After successful completion of the required clinical testing, submission to the FDA of a NDA, or an ANDA, for generic drugs. In certain cases, an application for marketing approval may include information regarding safety and efficacy of a proposed drug that comes from studies not conducted by or for the applicant. Such applications, known as a 505(b)(2) NDA, are permitted for new drug products that incorporate previously approved active ingredients, even if the proposed new drug incorporates an approved active ingredient in a novel formulation or for a new indication;

   

Satisfactory completion of an FDA inspection of the manufacturing facility or facilities at which the product is produced to assess compliance with cGMPs to assure that the facilities, methods and controls are adequate to preserve the drug’s identity, strength, quality and purity; and

   

   •

FDA review and approval of the NDA or ANDA.
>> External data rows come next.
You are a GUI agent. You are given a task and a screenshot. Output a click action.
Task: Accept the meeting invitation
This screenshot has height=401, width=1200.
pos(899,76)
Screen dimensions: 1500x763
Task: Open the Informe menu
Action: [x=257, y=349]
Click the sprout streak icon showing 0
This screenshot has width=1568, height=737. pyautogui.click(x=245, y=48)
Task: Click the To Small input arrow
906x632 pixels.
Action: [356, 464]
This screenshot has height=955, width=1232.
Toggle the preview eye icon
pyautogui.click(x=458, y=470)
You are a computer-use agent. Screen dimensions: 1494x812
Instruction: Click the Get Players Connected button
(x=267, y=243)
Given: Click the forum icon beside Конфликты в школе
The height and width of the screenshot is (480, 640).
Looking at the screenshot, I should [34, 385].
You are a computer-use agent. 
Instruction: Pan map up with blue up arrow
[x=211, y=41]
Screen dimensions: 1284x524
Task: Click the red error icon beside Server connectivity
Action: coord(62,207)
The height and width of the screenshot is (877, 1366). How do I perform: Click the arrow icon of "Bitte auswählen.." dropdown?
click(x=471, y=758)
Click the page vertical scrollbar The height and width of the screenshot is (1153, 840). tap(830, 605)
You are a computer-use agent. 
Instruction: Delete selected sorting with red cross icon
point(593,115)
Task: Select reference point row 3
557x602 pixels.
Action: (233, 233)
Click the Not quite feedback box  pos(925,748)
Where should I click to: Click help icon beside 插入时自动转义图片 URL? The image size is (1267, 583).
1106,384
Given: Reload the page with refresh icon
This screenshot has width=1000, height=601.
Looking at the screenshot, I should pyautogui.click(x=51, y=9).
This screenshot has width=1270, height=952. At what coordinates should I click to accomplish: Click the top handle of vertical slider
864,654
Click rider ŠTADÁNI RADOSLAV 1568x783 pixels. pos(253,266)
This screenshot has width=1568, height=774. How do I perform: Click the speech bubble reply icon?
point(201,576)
The cost of complying with the foregoing requirements, including preparing and submitting an NDA or ANDA, may be substantial. Accordingly, we typically rely upon our partners in the pharmaceutical industry to spearhead and bear the costs of the FDA approval process. We also seek to mitigate regulatory costs by focusing on 505(b)(2) NDA opportunities. By applying our drug delivery technology to existing drugs, we seek to develop products with lower research & development (“R&D”) expenses and shorter time-to-market timelines as compared to regular NDA products.

Research and Development Expense

Our R&D expenses, net of R&D tax credits, for the year ended December 31, 2015 decreased by $42 thousand to $1,033 thousand, compared with $1,075 thousand for the year ended December 31, 2014. The decrease in R&D expenditure is explained in the section of this report entitled “Management’s Discussion and Analysis of Financial Condition and Results of Operations”.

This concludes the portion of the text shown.